Thursday, January 24, 2008

Frustrated Residents ask for milestones, specifics at Rockridge NCPC meet

At tonight's Rockridge Neighborhood Crime Prevention Committee (NCPC) meeting, residents of Oakland Police Department beats 12y/13x welcomed Area 1 Captain Toribio, but also asked tough questions and expressed a variety of frustrations. Toribio introduced himself, then discussed the rationale behind OPD's new geographic policing strategy and what his strategies will be moving forward. Many times during the meeting, he mentioned the chicken-and-egg difficulties of staffing up by training new officers, while simultaneously reacting to widespread crime with a small, inadequate police force.

The general tone of the meeting was widespread frustration by residents, much of the same on the part of the professional but overworked ("chasing the radio, call to call") OPD, and a vague sense for a hoped for surge in recruitment, but resignation to more of the same social environment for the near term. At the very least however, residents learned about the new Area Captain's priorities, experience, and met half a dozen of their local force.

During a question and answer session following Captain Toribio's talk, many residents expressed frustration with local Councilwoman Brunner, Mayor Dellums, and even OPD for not addressing crime sufficiently, including OPD staffing issues. Some residents asked about specifics such as when truant and quality of life "sweeps" would begin; others asked about when the beaten down OPD would begin recruiting more bodies to the force.

One resident stood up and pointedly asked the Captain why her area, beat 13x--far up the hill-- was not patrolled anymore, and why the non-emergency reporting line had a confusing and long phone menu. She and her neighbors have spent money out of pocket for Bay Alarm, a private company, to do patrols. Recently, the work-at-home mom spied two youth soliciting door-to-door at homes on her street without security signage, asking for a "chaperone to London". She pointed out the two boys to Bay Alarm's staff, who escorted them off the street but could not do anything further. In contrast to the OPD's long wait times, Bay Alarm's patrol is able to respond in 15 minutes or less.

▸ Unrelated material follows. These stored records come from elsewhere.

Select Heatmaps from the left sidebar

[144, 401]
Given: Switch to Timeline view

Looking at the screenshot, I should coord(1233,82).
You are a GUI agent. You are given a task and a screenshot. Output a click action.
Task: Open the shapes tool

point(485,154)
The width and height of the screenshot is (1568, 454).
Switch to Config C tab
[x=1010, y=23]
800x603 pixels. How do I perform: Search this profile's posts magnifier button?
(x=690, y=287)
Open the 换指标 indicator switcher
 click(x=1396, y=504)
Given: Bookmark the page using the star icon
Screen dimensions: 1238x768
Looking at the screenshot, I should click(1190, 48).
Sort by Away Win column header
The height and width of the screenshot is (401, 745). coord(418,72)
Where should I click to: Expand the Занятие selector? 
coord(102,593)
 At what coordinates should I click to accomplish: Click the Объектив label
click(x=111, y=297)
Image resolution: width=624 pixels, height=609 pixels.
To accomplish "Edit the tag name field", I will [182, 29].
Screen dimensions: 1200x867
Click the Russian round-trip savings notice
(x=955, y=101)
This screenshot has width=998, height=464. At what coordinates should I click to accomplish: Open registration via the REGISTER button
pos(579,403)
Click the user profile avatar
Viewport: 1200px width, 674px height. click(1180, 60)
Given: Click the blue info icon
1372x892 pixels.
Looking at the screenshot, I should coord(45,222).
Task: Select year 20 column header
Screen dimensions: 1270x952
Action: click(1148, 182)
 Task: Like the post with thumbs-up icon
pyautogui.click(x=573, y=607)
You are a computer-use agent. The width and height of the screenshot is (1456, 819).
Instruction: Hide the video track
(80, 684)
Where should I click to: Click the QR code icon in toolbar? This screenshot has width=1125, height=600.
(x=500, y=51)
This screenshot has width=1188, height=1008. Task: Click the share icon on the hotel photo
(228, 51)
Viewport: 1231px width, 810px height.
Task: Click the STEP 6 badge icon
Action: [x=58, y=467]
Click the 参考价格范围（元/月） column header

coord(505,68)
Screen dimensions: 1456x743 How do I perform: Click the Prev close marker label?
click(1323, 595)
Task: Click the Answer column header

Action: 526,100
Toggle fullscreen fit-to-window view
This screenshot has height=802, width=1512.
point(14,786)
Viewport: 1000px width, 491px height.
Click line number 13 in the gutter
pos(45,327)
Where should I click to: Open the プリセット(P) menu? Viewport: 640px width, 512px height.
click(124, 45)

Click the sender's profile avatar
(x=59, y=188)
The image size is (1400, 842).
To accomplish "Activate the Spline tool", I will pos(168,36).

Toribio replied more or less apologetically but honestly, that he simply did not have enough staff on hand. He recalled that during the late 1980's, "police assigned to the hill could not leave the hill because the Deputy Chief of Police's house was there." However, he repeated that these are challenging times to be a police officer in Oakland, because OPD is understaffed, among other reasons. Toribio also implied that due to expanded regulations and reporting, the police have their hands tied up with paperwork and threats of legal action.

The meeting was long; I was surprised that so many officers showed up and that they still want to work in Oakland. Captain Toribio seemed to say that the department had a resource problem -- cars with 80,000, 100,000 miles on them or more, although a fleet is slowly being renewed with fresh vehicles; dilapidated radio sets; not enough staffing. At the same time he said that OPD did not have a money problem, but a human resources problem -- hiring and retaining enough skilled policemen and women.

It's hard to say what the biggest problem is, and of course having adequate police doesn't make poverty go away, but it's safe to say that Oakland will not be seeing more jobs created until the social environment is much, much safer. Oakland is currently the nation's fourth most dangerous city, according to FBI statistics.

Further, "Oakland had the highest rate of violent crime of any large city in California last year – 190.5 incidents for every 10,000 people, according to a Times analysis of recently released FBI data. That's nearly 2 1/2 times the rate in Los Angeles." (Los Angeles Times, Nov. 11, 2007)

To sum things up, OPD needs our help. Whether a foundation for businesses and residents to join to give more money to police, to a family and friends of Oakland recruiting effort to recruit good police officer candidates. Politicians don't lead, they follow. We need to be the change we want to see in Oakland.